If not this is the one I'm currently looking at:

https://www.amazon.com/Dometic-CFX-...TF8&qid=1471991414&sr=1-1&keywords=CFX-95DZUS


Thoughts?
 
I was looking at the dometic normal 2-way rv fridges, the 6 cu ft and the 8 cu ft versions. They are so expensive, i decided on a 10cu ft energy star apartment fridge and put the extra money into my power system and batteries, it's less than 1/3 the cost and larger (almost 1/4 the price really).
 
I forgot about this, but originally i was looking at a sweet side-by-side stainless under cabinet marine version by isotherm, the cruise 200, it was 7 cu ft, but price/performance turned me away from that one too.

Using residential refrigeration is common on the larger rvs to replace the RV-specific models, but few seem to do it on the smaller scale van installs - a lot of the mini fridges are not very good, once you get to wanting a larger size it seems more feasible. The thread about a diy 12v fridge using an inverter and some relays was a pretty good read with some good data for comparison.
 
wagoneer said:
chest fridge is a much easier animal to control heat rises cold not so much.

I use a chest fridge in my house, converted a chest freezer and it uses a bit less juice. in the van its going back to regular fridge for marital relations and convenience :p I also had a hard time finding a pair of chest fridges that was large enough (cu ft wise) and small enough (depth-wise) for what i wanted in the van.

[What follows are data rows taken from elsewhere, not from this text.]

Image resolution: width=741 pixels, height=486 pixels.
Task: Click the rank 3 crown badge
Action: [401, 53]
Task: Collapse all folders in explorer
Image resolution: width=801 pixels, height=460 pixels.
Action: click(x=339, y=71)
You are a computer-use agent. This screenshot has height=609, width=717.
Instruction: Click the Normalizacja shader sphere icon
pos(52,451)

One company makes a decent sized split door chest freezer with two zones, but it only had temperature control on one zone, and the smaller of the two zones was the fridge zone, bummed me out.
 
With side door fridges or freezers, whenever you open the door, all of the cold air falls out on the floor, to be replaced by hot room air.  When you close the door, the fridge has to cool that air down.  Side door fridges end up using a lot more energy than chest type fridges.  In a house, you don't care.  Running off house batteries, it's a different story.
 
here's an Engel they have 4 different models as well as drop ins and build your own. all the major fridge makers have them. the thing about front loaders is they are not as efficient and you can not load as much into them for the same size. with a chest style you can fill it top to bottom, with an upright you can't or when you open the door stuff falls out. http://www.engelcoolers.com/fridge-freezers/shop-by-fridge-freezer/front-loading/sr70f-u1 . highdesertranger
 
Optimistic Paranoid said:
With side door fridges or freezers, whenever you open the door, all of the cold air falls out on the floor, to be replaced by hot room air.  When you close the door, the fridge has to cool that air down.  Side door fridges end up using a lot more energy than chest type fridges.  In a house, you don't care.  Running off house batteries, it's a different story.

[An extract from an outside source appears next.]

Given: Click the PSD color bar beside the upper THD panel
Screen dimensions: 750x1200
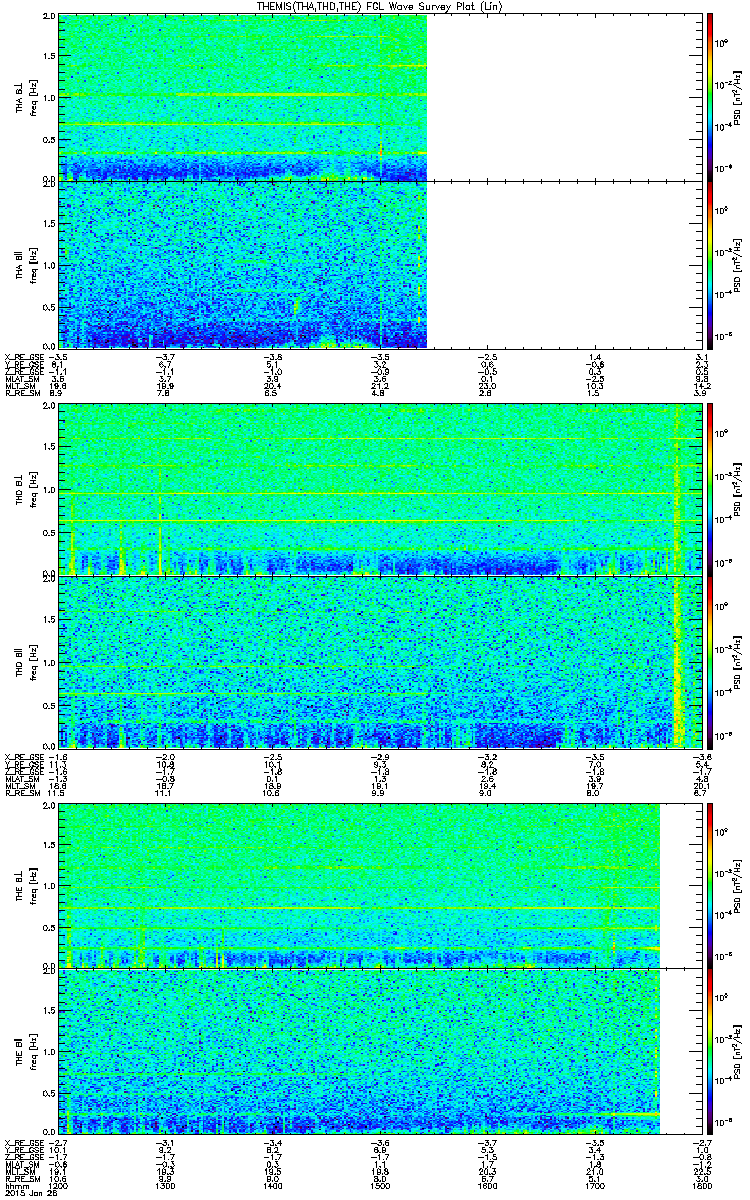Looking at the screenshot, I should [x=709, y=488].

thats what i always based my assumptions on too, which i why i did the chest fridge for our house, turns out the new "regular" apartment fridge uses less energy than my chest fridge/freezer combo - but the new fridge is 2 cu-ft smaller than the combo i have in the house kitchen so its not apples to apples. The chest freezers are fairly new, but not energy star so that is a factor as well.

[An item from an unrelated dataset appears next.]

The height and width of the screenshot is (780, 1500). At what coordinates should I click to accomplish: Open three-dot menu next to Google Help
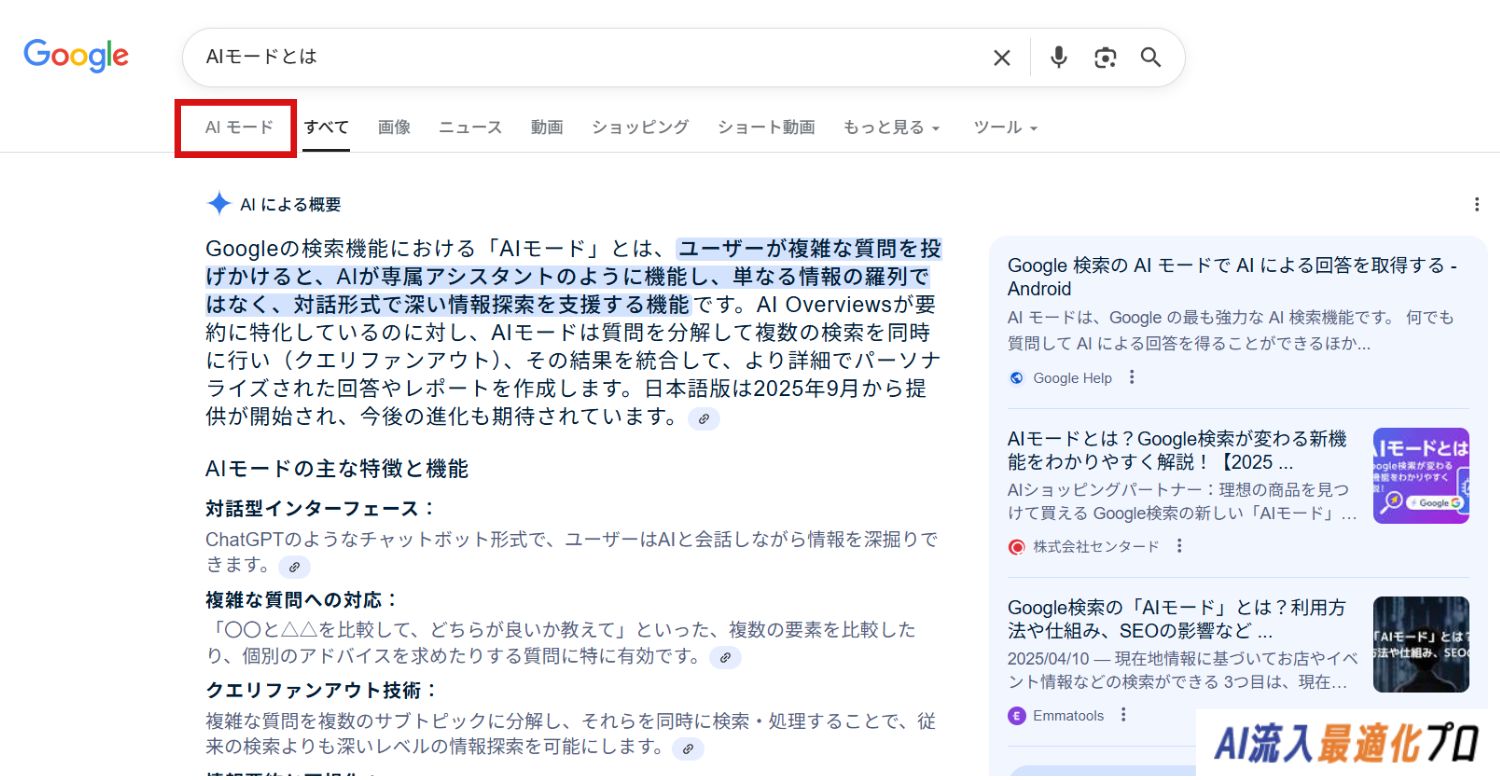[x=1132, y=378]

the main "problem" with the dc chest fridge coolers is the price, the only way they make sense is if you have no extra room for solar panels or batteries. The energy use bonus is unfortunately negligible, and for the cost-savings you can install a much larger solar system that more than makes up for the difference. dc fridges will never pay for themselves in energy savings alone, solar is just too cheap now and the fridges too expensive. The price difference for that 95 quart in the OP vs a same size mini fridge is enough to put about 800-1000+ extra watts of solar on the roof.
 
I tried the dorm refers before I went with 12v. the dorm refers were energy hogs. they would barely keep my stuff cold in hot weather. they are supposed to be run level. not something that happens off road. highdesertranger
 
I was worried about that angle at first, the danfoss 12vdc compressors are supposed to work at up to a 30 degree angle, but i figured the amount of time I would spend on a 58% grade or hill would be negligible. A lot of dorm fridges are very poor quality too, something to watch out for. That Magic Chef being tested seems like it's doing pretty well in the other thread, maybe he will do angle/level testing.
 
"Normal" would be either a Norcold DE0061 or the new Dometic RPD 190/218, both compressor fridges. 12/120V. They *should* have better efficiency than a cheap dorm fridge. Hell, I think the 3.5 Ton heat pumps on my house are more efficient than a dorm fridge. :dodgy:

The Norcold has been around for decades, the Dometic is new based on their most popular Gas model. I think the Norcold has nicer interior features, but, I am considering the Dometic myself so I can use the same inserts to match my cabinets. I also like that the condenser has a fan on it and it is oriented vertically so heat can rise through the fins AND it is on top of the unit. It's how I'd do it.
 
I bought an older version of one of these and I LOVE it. I wish I could find the picture but someone had put one in their high top van.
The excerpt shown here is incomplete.